## Document
## Begin

Earn rates
The Visa Infinite earns at two rates. Air Canada purchases, gas stations, EV charging, and grocery stores earn 1.5x Aeroplan points, up to a combined $80,000 per year in those categories. All other purchases earn 1x. At Air Canada specifically, the card earn stacks on top of the Aeroplan miles you earn from the flight itself, so the card rate is additive to the flight credit.
| Spending category | Earn rate | Points per $100 spent |
|---|---|---|
| Air Canada purchases | 1.5x Aeroplan | 150 pts |
| Gas and EV charging | 1.5x Aeroplan | 150 pts |
| Grocery stores | 1.5x Aeroplan | 150 pts |
| Everything else | 1x Aeroplan | 100 pts |
The 1.5x rate applies to a combined maximum of $80,000 per year across all eligible categories. Spending above that cap earns at the base 1x rate.
Key benefits
The Smart Plus fee waiver
CIBC Smart Plus is CIBC’s premium chequing account. The monthly fee is $29.95, but it is waived entirely when you maintain a minimum daily balance of $4,000 in the account. Account holders receive up to $139 toward the Aeroplan Visa Infinite annual fee — covering it completely.

## End

## What you are asked to do
Render this sentence from the credit card rewards text in French: "The monthly fee is $29.95, but it is waived entirely when you maintain a minimum daily balance of $4,000 in the account." None of the rows have any bearing on this work.

## Supplied entries
## Begin

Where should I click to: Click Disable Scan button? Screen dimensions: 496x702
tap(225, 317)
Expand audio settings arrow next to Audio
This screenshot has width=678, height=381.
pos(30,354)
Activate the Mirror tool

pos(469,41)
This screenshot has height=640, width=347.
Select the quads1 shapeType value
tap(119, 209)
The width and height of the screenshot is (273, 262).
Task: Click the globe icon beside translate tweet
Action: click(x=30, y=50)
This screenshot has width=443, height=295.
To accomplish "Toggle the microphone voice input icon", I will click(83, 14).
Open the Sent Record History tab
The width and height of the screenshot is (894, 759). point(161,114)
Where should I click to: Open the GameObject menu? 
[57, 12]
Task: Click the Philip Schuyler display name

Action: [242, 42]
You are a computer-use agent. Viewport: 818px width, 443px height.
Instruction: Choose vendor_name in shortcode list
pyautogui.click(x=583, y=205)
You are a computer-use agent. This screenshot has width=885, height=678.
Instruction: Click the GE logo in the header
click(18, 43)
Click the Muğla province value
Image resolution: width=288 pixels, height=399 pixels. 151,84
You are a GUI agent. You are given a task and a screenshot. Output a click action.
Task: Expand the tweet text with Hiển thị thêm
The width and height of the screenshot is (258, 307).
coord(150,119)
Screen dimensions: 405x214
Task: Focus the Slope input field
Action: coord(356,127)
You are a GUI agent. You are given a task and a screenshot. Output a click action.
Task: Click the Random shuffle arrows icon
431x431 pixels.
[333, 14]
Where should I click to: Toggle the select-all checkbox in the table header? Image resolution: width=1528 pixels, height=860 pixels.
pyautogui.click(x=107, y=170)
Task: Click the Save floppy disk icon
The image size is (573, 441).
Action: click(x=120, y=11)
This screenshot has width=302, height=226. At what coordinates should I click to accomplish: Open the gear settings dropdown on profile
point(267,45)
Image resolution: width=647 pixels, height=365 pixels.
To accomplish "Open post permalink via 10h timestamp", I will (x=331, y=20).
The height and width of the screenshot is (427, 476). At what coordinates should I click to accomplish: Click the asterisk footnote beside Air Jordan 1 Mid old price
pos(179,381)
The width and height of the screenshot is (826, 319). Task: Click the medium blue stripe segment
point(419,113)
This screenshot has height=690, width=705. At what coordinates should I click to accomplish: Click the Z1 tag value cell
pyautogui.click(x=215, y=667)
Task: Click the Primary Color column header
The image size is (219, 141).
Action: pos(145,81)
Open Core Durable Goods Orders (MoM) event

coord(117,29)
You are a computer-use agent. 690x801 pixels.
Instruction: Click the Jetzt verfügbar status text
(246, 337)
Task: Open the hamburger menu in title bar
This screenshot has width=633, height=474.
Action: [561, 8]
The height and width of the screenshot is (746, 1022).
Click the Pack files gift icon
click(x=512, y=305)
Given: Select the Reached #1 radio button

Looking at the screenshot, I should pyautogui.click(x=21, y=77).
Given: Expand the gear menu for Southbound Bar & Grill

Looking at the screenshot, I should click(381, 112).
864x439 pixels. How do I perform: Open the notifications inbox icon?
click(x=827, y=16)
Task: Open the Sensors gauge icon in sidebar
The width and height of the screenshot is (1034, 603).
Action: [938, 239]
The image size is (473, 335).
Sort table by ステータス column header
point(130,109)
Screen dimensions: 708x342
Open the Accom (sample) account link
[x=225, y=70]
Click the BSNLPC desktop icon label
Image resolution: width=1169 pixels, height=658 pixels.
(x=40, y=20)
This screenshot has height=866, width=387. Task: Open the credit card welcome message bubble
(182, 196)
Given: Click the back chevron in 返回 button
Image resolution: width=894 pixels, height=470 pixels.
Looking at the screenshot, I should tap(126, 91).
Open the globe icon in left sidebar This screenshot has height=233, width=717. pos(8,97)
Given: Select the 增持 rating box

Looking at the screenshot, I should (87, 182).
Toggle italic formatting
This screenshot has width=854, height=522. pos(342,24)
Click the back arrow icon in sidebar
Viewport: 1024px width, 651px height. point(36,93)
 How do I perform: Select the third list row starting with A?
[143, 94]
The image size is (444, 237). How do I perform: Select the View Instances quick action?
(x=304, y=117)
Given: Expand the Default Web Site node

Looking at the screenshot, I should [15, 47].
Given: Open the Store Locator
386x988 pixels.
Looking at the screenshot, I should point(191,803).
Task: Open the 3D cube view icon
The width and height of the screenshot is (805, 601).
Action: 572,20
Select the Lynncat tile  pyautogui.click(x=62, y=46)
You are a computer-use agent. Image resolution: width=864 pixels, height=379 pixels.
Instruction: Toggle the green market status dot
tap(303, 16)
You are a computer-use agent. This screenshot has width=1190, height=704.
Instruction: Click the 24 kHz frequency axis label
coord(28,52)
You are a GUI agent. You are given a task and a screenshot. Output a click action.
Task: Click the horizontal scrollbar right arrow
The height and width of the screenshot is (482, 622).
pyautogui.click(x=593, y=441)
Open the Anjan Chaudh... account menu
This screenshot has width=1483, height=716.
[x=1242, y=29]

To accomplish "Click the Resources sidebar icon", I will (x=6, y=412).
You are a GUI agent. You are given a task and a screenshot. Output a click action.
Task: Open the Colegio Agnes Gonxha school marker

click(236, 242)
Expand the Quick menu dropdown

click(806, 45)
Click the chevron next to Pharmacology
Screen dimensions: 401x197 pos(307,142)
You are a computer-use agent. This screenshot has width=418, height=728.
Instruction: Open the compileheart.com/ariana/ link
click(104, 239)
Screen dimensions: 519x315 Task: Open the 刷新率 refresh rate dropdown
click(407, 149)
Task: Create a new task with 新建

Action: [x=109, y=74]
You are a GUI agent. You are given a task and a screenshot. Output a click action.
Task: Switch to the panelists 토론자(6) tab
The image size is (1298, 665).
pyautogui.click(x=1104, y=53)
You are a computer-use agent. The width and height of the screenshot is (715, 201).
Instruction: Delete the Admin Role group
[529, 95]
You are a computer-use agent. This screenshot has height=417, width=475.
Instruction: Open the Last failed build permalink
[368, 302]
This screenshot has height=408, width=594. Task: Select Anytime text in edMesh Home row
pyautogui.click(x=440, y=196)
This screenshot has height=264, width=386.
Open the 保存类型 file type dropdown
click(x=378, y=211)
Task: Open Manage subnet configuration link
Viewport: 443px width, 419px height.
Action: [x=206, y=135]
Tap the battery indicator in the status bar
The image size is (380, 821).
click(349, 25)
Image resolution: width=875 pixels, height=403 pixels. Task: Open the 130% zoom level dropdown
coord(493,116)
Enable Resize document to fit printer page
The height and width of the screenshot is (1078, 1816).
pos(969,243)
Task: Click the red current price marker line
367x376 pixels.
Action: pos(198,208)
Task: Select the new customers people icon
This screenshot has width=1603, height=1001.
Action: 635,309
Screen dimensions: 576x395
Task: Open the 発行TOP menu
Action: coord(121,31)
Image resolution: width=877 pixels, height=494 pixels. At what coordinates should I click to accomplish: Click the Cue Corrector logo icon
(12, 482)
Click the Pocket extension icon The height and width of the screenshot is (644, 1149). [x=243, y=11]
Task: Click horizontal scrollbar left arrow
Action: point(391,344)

## End

## Answer below
Les frais mensuels sont de 29,95 $, mais ils sont entièrement supprimés lorsque vous maintenez un solde quotidien minimal de 4 000 $ dans le compte.